Aquel día la llevaron a Tipitapa. Una teniente preguntó su nombre, ella levantó la mano y salió del microbús donde venía. “Aquí está tu carta de libertad”, le dijo la teniente. Montiel no lo podía creer: era liberada por convivencia familiar extraordinaria, beneficio otorgado a los reos con mejores conductas.
Lo último que pidió fue que la llevaran de regreso a La Esperanza. Quería entregar sus pertenencias. “Si te vas libre, me dejás algo”, le decían las reas, cada vez que iba a juicio. Tania repartió su provisión y sus ropas cuando regresó. Sus compañeras le aventaron las chinelas y los zapatos, porque dicen que es de buena suerte. Le gritaron, aplaudieron, lloraron, mientras Tania caminaba con tristeza a la salida y volteaba a ver las cabecitas y las manos despidiéndose de ella.
8 mil liberados
El lunes 22 de febrero de 2016, el Gobierno de Nicaragua informó que había liberado a más de ocho mil reos bajo el régimen de convivencia familiar condenados por delitos leves y que cumplían penas de cinco años o menos, desde 2014. De ese total, 845 han sido liberados en lo que va del año. Tania Montiel y Maritza Duarte, fuentes de este trabajo, son dos de las liberadas este año bajo esta medida.

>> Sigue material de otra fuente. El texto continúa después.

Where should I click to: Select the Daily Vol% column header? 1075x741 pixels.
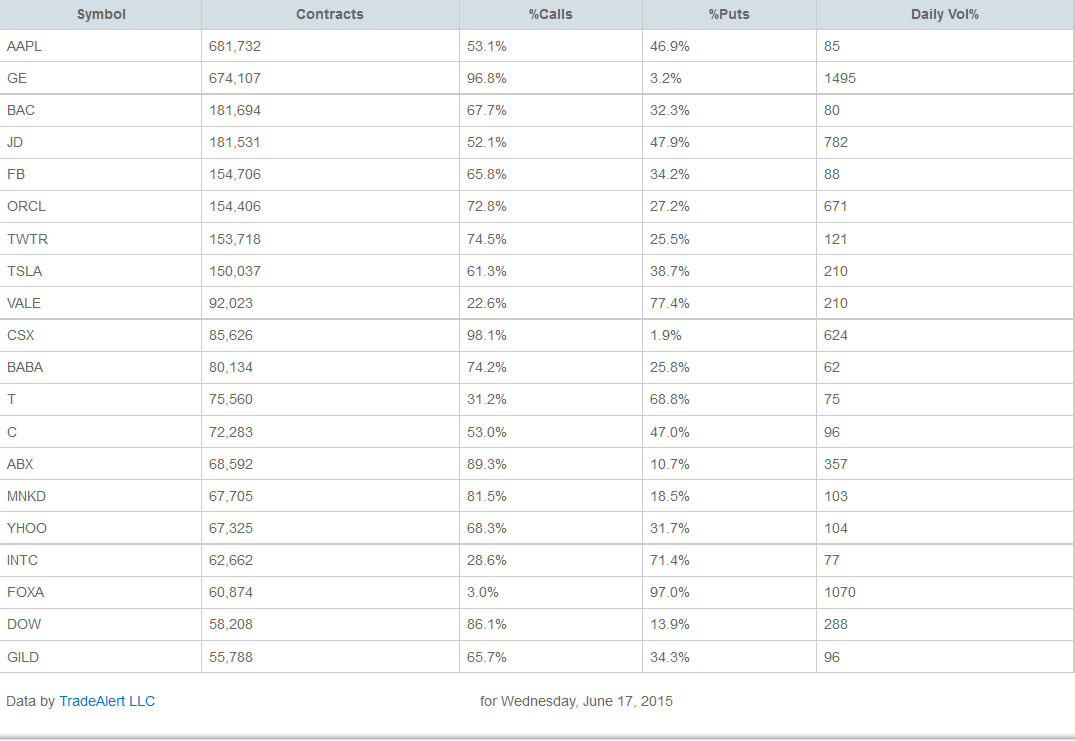pyautogui.click(x=944, y=14)
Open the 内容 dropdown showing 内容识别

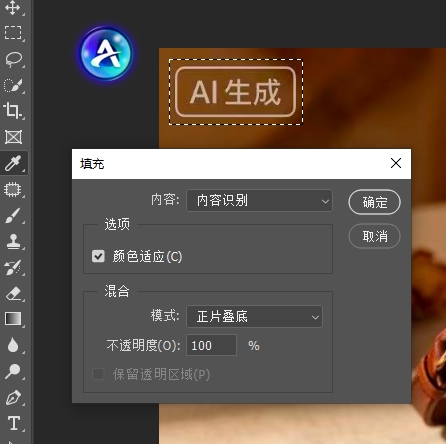click(259, 201)

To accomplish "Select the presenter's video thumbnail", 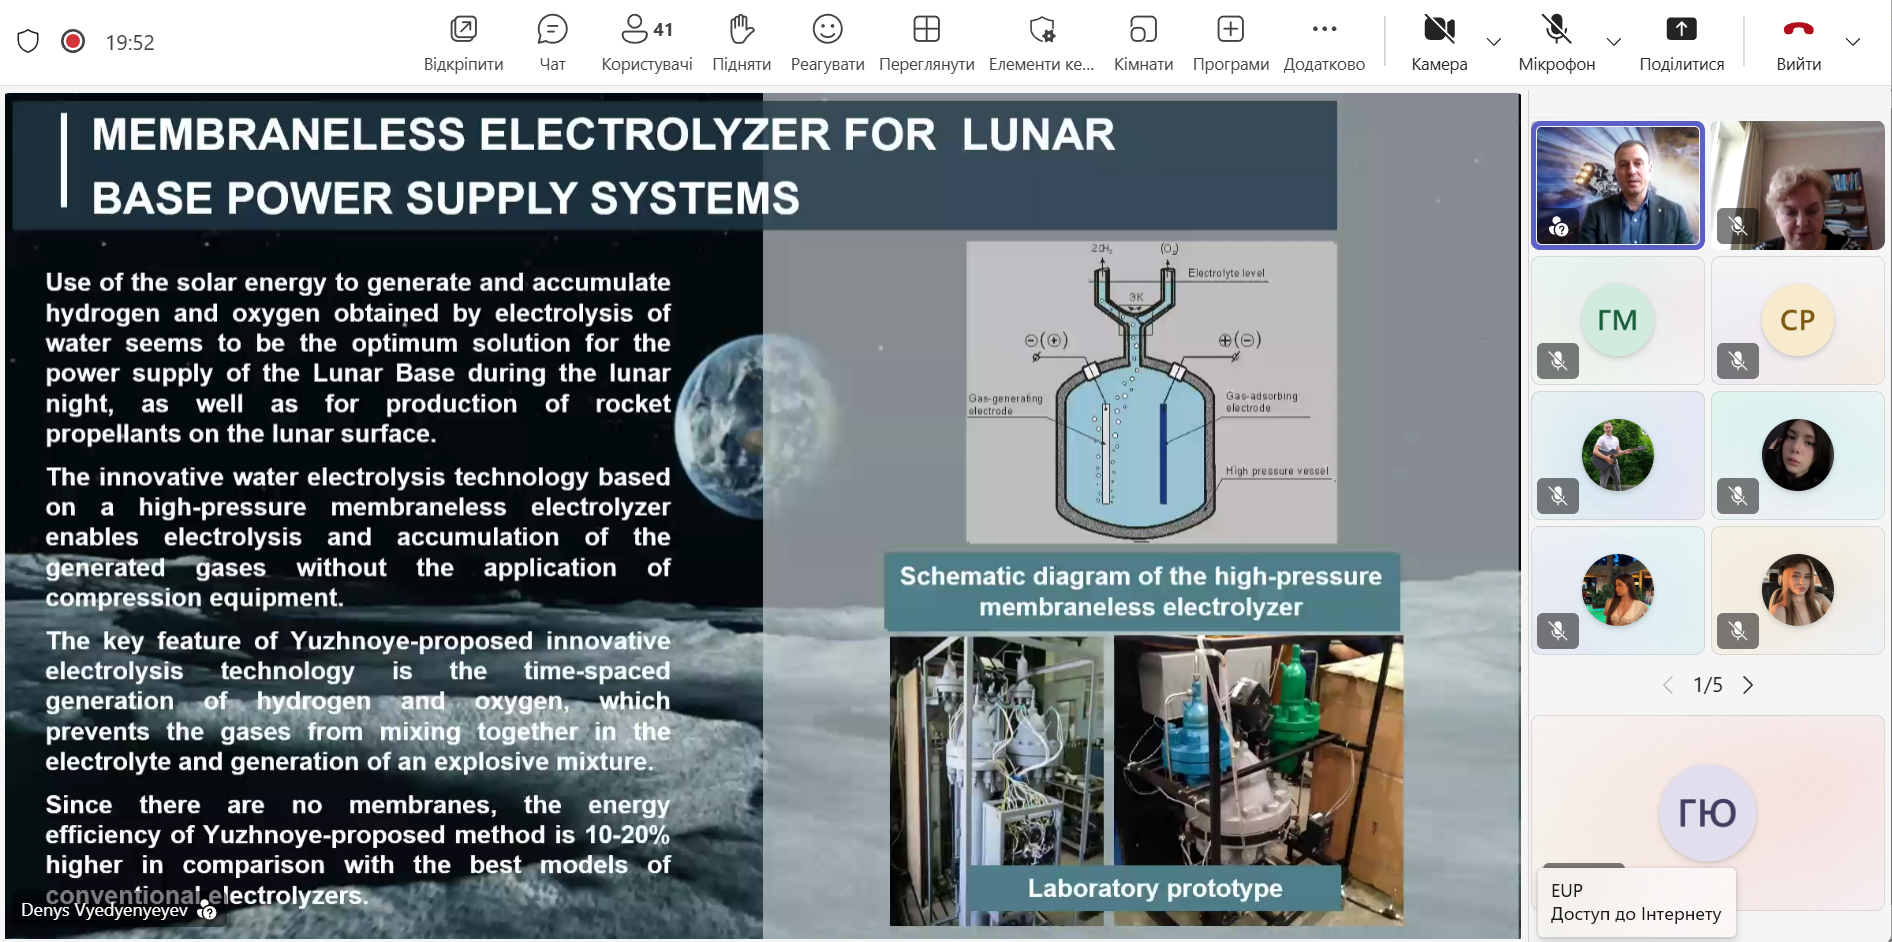I will [1617, 185].
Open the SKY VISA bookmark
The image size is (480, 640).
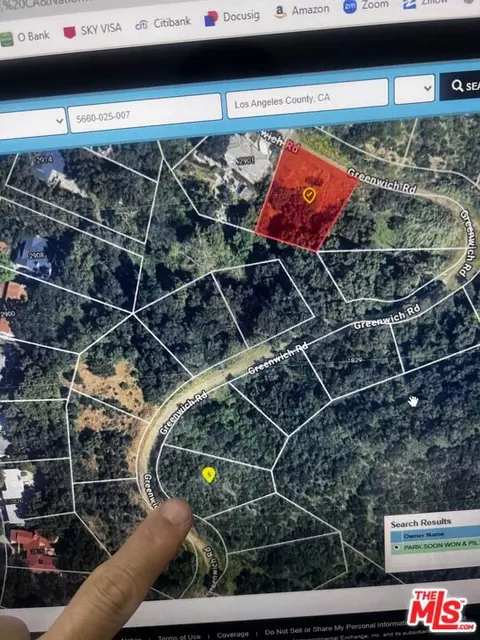[x=93, y=30]
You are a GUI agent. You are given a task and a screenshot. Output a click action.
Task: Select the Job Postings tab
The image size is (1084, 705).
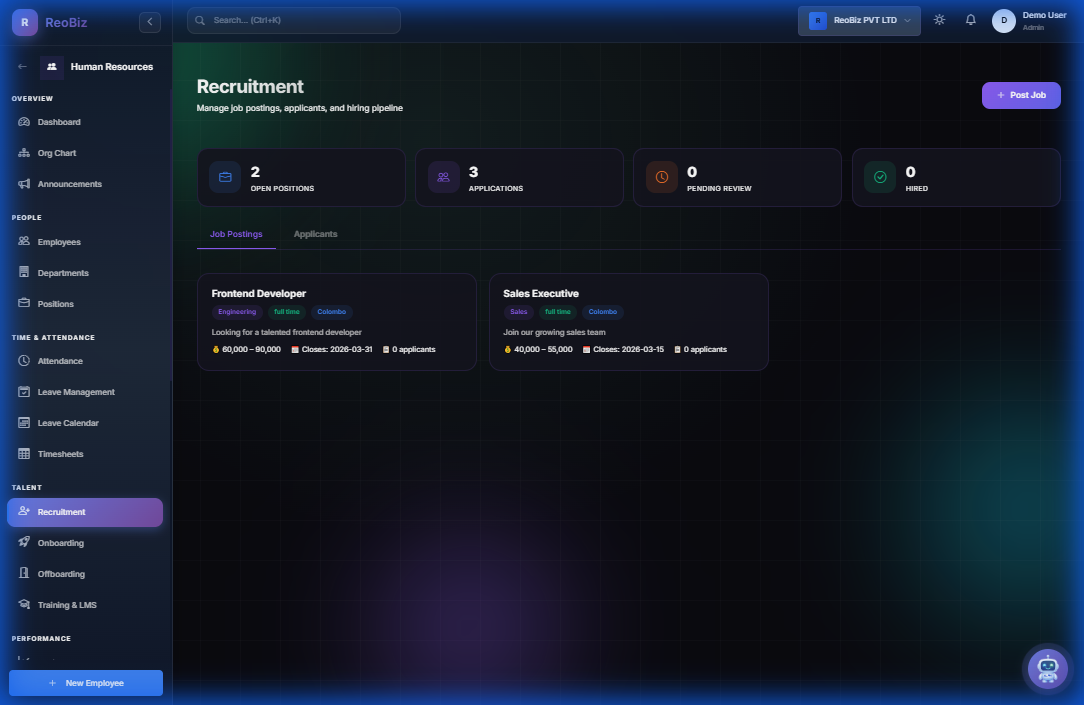(236, 234)
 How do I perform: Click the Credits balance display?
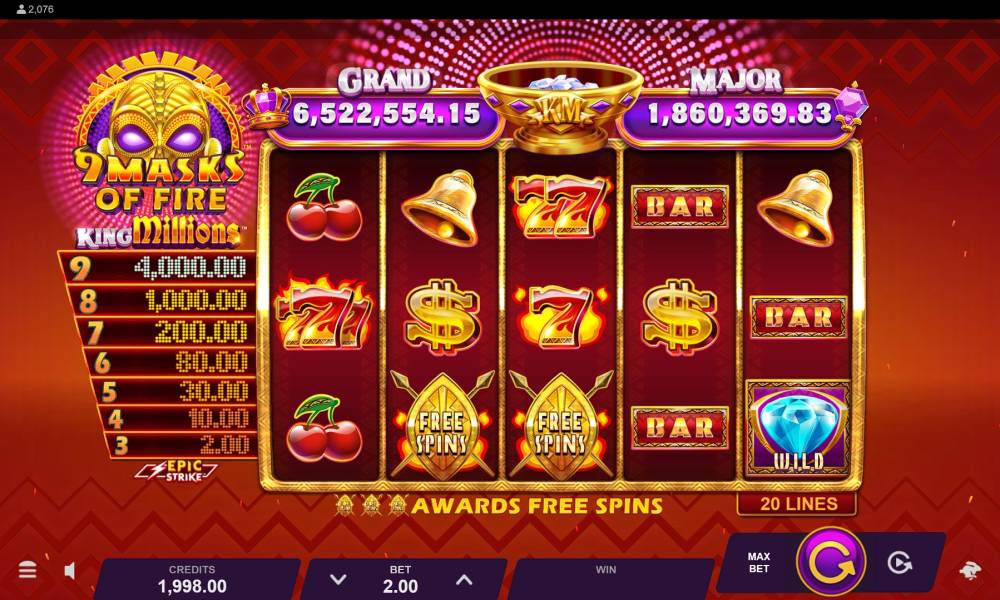coord(192,579)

Hasta mayo de 2014, la población penal de Nicaragua era de 10,569 reos, de los cuales 575 eran mujeres, 306 extranjeros, 102 de distintas etnias, 90 con alguna discapacidad y 30 adolescentes. La Policía Nacional cuenta con 506 celdas preventivas en todos los municipios del país, con una capacidad para 2,913 personas.